Perhaps an annoying irrelevant question ... ?
I definitely don't want to be a "troll", but being an INTP I really can't help being critical on some level:
Having been a pescatarian since birth (my mother worked for PETA ever since the meat-out during the 70's), and having grown up on a suburban free-range/organic/super awesome poultry farm founded in the mid-80's, I find myself constantly questing for defences for and against eating animal. I drove my mother crazy because when she told her clients she was purely vegetarian I would say "that isn't true, you eat fish!" In fact, a little over a year ago my hatred for hypocrisy drove me to give up tuna (which is quite difficult in my new home for some years, Italy, where often the only non-land-meat option available at train stops is a tuna and mayonnaise sandwich, and where if one says "I don't eat meat" the response is "but pig is okay, right? NO?! How about rabbit?", so now I just wait until I get home ...). I feel okay with eating the unfertilized eggs that our chickens and ducks lay (Khaki Campbell ducks lay more than 300 eggs a year: this bred you can find by breeding Mallards with Indian Runners, yippee! They are terrible mothers though: I once found an egg floating in the pond) and am struggling with my dependancy on cheese and ice cream. But since I am so critical of hypocrisy in my self, I tend to be rather intolerant of it in others. Not to say that Tom Kelly is at all in fact a hypocrite, I just need to make sure the he is not for my own ability to sleep tonight:
Dear Mr. Tom Kelly,
What do you feed your cat? I am so happy that you finally recognize your house-cat (I very much hope she/he has not been declawed) for what she/he is: an autonomous agent.
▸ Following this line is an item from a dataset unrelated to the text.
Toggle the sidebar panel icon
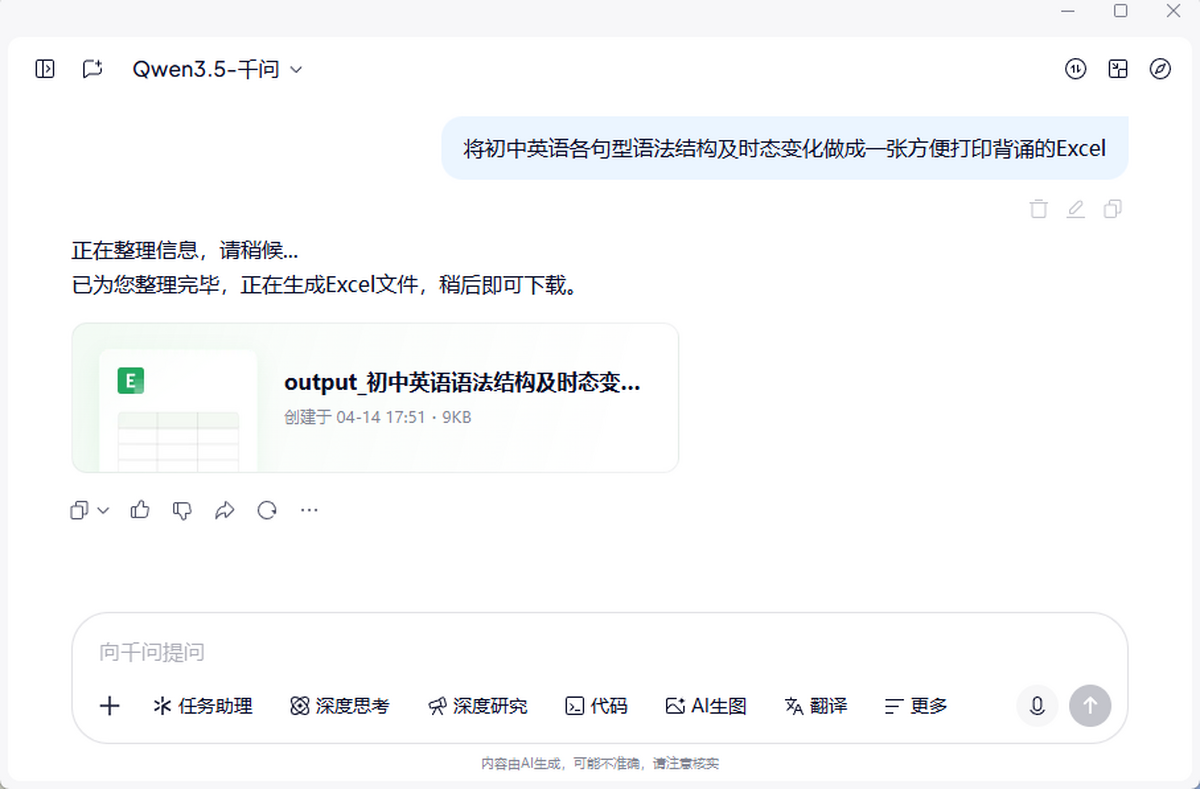1200x789 pixels. tap(44, 69)
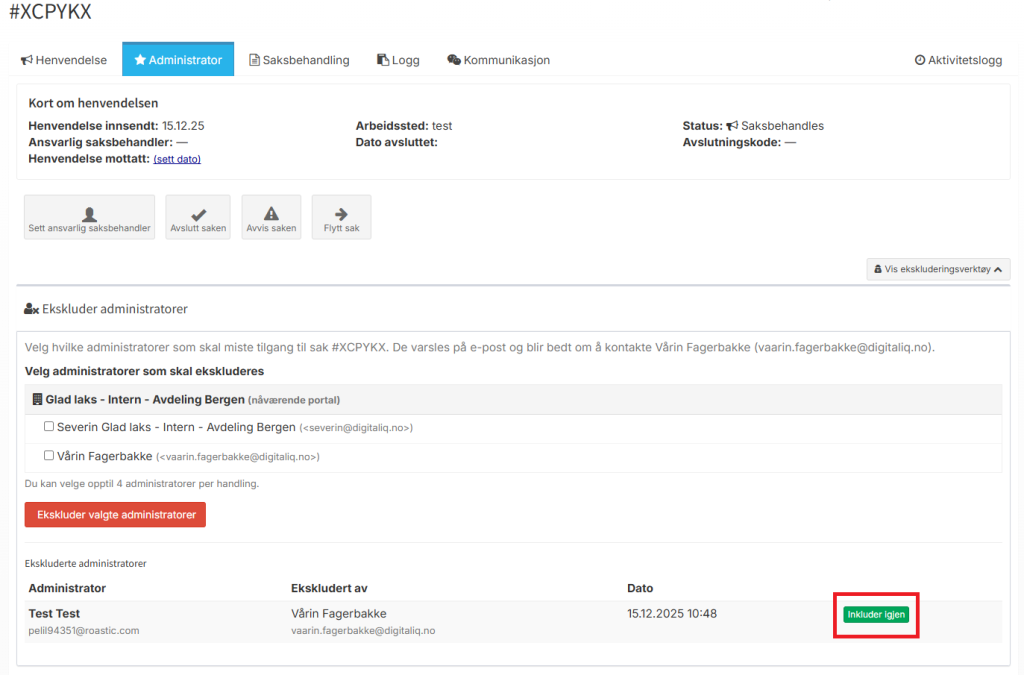Click the sett dato link
This screenshot has width=1024, height=675.
click(x=177, y=159)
I am sure that you meant this post in jest, but I find it disturbing non-the less that one can find another creature in one's house for anything than it already is: an autonomous being who lives by her/his own account. But then I have never been an eater of land animals. I am very happy that your new vegan diet has led you to regard non-human animals as something other than an object. However, I hope you are well aware of the fact that feeding a cat a vegan diet could be detrimental to her/his health (in fact, I am shocked that you do not refer to your poor cat by any gender as one would a human: a cat is not simply an IT). Cats are by nature carnivorous, and a vegan diet is not optional for them as it is for an omnivorous species such as our own. Humans are animals after all, house-animals for the most part at this point in history. One can tell whether a species is carnivorous, herbivorous, or omnivorous by the species' teeth. Cats have the teeth of a carnivore. Humans and most other primates have the teeth of omnivores. Cows have the teeth of herbivores.
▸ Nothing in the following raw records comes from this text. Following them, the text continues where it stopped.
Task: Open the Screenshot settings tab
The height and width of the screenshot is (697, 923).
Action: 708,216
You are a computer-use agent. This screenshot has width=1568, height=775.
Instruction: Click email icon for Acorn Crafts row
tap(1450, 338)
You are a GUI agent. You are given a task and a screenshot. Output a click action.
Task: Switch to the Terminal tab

Here is my real question, which is not just for Mr. Kelly, but for every vegan/vegetarian cat "owner": how do you reconcile your ethical dietary decision to be vegan with the purchases you must make to feed your feline companion?
Sincerely,
Tanya the Pixie
P.S.
If anyone has any questions about the safety of raising a child without meat, I am living proof that no concern is needed. I have had no problems with growth, I am healthier than most, and after almost 30 years of no land-meat at all (and very small amounts of fish until last year), and only soy milk until I outgrew my childhood lactose intolerance, I can say that I look far younger, healthier, and more robust than any of my meat-eating contemporaries (most think I am 23 instead of 29. And I'm a smoker. HA!)
(This P.S. is probably the only part of this post that is truly relevant, I apologise profusely for my ADHD=genetic, not dietary).